### Task requirements
Tally the lines of the data that include the word "menu". Only the number is to be returned.

BEGIN Dataset excerpts

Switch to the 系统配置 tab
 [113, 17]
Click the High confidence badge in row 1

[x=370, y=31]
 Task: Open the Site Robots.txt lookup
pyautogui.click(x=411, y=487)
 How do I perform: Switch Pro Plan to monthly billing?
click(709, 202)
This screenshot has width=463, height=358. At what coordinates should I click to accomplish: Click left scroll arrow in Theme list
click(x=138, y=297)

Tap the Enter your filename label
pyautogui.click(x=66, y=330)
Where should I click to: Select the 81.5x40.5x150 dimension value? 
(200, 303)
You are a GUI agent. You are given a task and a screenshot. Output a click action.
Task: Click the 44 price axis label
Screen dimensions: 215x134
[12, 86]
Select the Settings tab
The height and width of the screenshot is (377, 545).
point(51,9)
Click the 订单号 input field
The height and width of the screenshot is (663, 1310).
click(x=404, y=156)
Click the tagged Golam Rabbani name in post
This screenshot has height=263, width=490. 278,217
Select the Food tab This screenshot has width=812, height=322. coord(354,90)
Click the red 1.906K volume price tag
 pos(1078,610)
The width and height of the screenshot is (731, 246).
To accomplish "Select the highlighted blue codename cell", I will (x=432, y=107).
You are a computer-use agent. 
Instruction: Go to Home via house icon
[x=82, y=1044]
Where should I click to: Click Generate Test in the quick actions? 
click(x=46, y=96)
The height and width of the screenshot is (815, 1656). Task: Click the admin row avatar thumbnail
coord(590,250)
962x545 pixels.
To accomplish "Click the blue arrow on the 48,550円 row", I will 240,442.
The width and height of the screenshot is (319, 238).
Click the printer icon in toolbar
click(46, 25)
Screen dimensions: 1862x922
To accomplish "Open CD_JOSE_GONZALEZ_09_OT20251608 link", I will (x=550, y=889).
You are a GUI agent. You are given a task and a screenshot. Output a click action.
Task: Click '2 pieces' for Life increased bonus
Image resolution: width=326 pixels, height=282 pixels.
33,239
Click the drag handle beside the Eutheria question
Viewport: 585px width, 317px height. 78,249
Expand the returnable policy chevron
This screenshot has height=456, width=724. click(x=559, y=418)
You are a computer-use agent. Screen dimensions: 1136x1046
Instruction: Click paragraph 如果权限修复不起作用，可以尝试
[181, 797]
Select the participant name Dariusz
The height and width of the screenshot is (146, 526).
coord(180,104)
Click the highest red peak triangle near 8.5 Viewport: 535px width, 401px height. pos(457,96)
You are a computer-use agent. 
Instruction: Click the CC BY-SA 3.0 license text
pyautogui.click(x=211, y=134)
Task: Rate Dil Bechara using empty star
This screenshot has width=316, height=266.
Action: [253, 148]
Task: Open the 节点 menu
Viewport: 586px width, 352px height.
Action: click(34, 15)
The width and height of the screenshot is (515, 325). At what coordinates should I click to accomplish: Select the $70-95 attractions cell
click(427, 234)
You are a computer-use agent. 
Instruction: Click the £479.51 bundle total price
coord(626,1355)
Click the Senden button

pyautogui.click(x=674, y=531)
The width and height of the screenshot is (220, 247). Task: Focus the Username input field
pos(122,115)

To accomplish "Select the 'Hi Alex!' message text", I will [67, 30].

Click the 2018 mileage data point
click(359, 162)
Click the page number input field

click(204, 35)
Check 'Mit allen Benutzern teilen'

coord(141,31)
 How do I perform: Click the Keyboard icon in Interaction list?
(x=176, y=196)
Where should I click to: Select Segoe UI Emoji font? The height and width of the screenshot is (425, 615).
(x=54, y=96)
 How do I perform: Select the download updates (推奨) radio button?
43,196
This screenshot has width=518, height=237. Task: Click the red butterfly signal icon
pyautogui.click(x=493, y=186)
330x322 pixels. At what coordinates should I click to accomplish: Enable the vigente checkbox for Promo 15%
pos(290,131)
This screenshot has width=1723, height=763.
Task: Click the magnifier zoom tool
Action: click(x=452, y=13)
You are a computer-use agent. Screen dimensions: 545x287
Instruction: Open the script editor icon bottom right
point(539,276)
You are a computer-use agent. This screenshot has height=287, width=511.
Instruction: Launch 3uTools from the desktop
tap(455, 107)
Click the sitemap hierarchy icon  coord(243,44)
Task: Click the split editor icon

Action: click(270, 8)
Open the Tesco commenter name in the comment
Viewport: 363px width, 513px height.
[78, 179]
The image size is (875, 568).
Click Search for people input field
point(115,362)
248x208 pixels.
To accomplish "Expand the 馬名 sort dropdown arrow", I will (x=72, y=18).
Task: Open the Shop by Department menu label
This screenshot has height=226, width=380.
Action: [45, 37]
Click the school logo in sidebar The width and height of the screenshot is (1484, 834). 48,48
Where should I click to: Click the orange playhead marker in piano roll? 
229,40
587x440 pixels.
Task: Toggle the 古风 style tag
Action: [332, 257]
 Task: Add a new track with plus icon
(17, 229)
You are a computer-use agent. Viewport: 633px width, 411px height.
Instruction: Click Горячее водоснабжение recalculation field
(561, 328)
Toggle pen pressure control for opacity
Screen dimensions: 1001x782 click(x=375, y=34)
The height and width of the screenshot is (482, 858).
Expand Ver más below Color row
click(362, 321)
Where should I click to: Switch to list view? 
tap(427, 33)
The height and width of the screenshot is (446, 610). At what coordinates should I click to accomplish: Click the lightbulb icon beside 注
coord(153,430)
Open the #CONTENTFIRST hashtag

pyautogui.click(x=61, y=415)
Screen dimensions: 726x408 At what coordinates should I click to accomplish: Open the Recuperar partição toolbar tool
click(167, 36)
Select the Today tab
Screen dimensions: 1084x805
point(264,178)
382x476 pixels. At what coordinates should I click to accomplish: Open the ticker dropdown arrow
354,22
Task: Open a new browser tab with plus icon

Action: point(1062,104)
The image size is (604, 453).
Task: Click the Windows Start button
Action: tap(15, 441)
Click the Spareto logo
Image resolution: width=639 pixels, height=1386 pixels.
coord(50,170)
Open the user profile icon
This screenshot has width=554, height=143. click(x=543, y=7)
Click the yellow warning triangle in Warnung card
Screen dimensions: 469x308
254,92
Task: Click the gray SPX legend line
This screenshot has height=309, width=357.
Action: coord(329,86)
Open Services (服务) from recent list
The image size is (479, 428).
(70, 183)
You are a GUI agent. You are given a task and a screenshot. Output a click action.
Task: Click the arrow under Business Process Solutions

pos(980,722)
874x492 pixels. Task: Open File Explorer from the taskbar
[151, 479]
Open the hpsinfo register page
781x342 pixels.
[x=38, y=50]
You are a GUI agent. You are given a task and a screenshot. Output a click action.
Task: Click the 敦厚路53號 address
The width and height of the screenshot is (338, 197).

END Dataset excerpts

### Worked solution
2